On the lake, the youths worked on canoeing skills, and had fun doing T rescues. Some of the students were fortunate enough to watch a flyfishing demonstration with one instructor actually catching a small fish in the busy docking area of the lake.

A fish and wildlife officer came out to do a presentation, detailing his responsibilities; he went through some wildlife identification, and rules and regulations about fish and wildlife. The students were kept interested with the encounters that he and others had been involved in. He brought along a set of big horn sheep and mountain goat horns to show. The students asked lots of questions. Could there be some future wildlife officers among this group?

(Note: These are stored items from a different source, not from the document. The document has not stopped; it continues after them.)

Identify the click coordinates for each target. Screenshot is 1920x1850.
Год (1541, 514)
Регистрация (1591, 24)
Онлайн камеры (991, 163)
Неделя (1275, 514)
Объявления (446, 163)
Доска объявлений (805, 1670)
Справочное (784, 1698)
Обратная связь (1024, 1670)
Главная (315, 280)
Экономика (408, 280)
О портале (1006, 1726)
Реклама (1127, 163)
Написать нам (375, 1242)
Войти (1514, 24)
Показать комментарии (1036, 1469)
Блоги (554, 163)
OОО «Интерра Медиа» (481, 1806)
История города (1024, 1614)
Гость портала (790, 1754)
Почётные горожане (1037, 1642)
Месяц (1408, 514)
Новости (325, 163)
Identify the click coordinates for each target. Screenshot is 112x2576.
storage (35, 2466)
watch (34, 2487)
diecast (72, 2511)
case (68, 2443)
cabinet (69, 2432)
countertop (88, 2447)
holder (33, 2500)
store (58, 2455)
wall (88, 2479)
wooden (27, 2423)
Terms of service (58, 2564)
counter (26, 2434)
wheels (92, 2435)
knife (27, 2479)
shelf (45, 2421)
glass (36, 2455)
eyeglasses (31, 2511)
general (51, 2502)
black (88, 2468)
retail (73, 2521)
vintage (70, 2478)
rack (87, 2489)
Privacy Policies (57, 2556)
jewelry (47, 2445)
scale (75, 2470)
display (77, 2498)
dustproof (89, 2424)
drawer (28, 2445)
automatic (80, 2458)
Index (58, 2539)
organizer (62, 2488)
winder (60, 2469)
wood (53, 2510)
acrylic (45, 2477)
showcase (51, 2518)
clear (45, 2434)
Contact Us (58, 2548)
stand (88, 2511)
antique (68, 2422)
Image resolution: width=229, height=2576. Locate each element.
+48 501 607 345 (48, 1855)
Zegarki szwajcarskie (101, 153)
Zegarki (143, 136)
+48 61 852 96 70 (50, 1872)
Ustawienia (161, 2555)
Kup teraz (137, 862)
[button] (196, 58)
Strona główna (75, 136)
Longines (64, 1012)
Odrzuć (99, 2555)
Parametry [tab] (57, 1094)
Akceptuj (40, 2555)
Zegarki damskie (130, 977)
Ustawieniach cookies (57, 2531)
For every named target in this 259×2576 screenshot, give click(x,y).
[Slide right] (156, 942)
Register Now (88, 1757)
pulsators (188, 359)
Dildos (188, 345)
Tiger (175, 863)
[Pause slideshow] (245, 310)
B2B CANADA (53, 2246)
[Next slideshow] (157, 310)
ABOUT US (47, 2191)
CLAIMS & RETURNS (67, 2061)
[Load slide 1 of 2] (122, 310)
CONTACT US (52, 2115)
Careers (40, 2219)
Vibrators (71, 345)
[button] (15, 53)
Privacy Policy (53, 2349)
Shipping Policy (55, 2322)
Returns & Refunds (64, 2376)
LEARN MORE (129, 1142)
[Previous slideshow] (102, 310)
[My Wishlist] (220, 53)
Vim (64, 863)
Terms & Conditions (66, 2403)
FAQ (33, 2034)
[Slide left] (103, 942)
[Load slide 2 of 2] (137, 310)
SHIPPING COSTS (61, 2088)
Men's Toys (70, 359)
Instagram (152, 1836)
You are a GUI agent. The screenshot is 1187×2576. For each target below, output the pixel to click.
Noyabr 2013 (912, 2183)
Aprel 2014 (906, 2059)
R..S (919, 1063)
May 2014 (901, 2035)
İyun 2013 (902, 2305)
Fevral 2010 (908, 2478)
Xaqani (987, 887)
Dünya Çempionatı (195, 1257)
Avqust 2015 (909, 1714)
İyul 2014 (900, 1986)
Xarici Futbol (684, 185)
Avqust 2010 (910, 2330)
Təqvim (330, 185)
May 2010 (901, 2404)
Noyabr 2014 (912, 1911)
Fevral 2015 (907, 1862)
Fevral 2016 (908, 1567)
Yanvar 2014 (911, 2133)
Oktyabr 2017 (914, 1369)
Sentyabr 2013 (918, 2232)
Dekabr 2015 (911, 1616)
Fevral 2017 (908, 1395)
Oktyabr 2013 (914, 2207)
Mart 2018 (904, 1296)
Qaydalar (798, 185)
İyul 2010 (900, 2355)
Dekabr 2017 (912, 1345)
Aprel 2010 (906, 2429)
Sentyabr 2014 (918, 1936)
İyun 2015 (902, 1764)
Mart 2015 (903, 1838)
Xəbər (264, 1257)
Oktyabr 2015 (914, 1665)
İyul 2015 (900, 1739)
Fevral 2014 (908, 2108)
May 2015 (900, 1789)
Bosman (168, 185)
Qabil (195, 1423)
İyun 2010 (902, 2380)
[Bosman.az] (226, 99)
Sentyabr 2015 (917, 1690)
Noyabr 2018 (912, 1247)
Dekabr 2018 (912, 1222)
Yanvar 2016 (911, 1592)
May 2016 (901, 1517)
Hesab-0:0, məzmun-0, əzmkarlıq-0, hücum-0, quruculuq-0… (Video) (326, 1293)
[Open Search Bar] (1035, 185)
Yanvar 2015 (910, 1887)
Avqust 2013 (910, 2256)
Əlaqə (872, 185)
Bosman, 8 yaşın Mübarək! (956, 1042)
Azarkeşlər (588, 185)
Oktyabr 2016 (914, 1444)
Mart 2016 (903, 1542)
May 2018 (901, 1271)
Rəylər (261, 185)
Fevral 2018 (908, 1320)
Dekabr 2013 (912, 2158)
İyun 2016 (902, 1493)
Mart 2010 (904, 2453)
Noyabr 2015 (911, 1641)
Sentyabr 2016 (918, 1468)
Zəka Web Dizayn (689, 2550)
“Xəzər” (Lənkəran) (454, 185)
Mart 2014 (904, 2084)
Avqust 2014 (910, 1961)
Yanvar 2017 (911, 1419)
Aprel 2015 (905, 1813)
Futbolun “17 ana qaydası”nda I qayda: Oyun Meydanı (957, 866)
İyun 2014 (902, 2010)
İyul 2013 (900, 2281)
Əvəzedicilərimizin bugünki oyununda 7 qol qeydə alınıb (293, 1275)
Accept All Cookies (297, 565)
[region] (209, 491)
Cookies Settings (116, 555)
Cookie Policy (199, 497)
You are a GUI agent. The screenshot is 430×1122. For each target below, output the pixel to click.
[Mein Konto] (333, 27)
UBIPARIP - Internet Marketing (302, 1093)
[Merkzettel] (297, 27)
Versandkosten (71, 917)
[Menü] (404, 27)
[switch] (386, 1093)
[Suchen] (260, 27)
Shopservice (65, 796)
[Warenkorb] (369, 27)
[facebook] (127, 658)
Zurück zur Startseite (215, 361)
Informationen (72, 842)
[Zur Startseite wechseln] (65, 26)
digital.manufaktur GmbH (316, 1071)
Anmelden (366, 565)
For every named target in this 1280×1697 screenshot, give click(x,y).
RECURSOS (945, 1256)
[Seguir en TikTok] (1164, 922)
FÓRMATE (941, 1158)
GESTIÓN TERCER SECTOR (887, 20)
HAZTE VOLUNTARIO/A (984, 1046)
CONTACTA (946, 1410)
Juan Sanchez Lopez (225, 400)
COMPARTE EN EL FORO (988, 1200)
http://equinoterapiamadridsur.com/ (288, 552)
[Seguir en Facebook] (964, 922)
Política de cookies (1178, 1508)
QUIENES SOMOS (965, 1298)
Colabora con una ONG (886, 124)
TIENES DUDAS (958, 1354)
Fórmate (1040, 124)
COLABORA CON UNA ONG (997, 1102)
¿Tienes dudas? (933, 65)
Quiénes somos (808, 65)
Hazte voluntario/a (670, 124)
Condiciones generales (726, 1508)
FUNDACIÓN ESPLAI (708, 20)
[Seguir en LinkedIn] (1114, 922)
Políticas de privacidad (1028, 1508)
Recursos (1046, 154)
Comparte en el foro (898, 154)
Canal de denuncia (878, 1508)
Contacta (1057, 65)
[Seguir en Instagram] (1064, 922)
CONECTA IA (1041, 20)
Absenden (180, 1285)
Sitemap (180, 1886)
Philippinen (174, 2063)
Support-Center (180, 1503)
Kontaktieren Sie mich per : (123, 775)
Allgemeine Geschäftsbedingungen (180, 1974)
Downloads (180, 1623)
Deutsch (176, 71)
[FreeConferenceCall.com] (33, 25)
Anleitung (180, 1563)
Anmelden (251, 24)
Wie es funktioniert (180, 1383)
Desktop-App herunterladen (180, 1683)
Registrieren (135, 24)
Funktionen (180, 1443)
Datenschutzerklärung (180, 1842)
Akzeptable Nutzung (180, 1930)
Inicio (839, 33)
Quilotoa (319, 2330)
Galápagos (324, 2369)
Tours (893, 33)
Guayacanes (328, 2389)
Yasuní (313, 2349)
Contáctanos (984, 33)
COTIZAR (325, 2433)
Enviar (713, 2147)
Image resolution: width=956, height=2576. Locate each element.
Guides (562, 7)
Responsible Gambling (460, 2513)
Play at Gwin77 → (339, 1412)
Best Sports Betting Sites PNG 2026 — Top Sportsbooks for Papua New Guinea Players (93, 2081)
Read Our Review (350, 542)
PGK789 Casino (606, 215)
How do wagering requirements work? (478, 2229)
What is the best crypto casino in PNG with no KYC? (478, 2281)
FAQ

During camp, the youths went out on a nature walk to spot different types of plants; some being edible, some poisonous, and some having medicinal properties. That same evening, the group played a game of hunter’s education bingo, where they made their own bingo card and then played them for a chance to win one of the many prizes that were available. Little did they know we were actually using this technique to help them review for their test they were to write the next morning.

The last night of camp consisted of our firestarting competition, where this year the junior instructors were defeated by one of the youth groups (better luck next year), a game of water balloon dodgeball was played, and the evening ended with stories by the campfire.

Camp closure day, consisted of the campers and their parents enjoying a lunch together and presentations; 37 students went home with their Firearms Safety Certificate, 36 went home with their Hunter’s Education Certificate (1 had previously completed the course), Ducks Unlimited cap, Cenalta T-shirt, information on the Youth Pheasant Program, and a kit the Alberta Hunters Education Instructors Association (AHEIA) put together for all of them.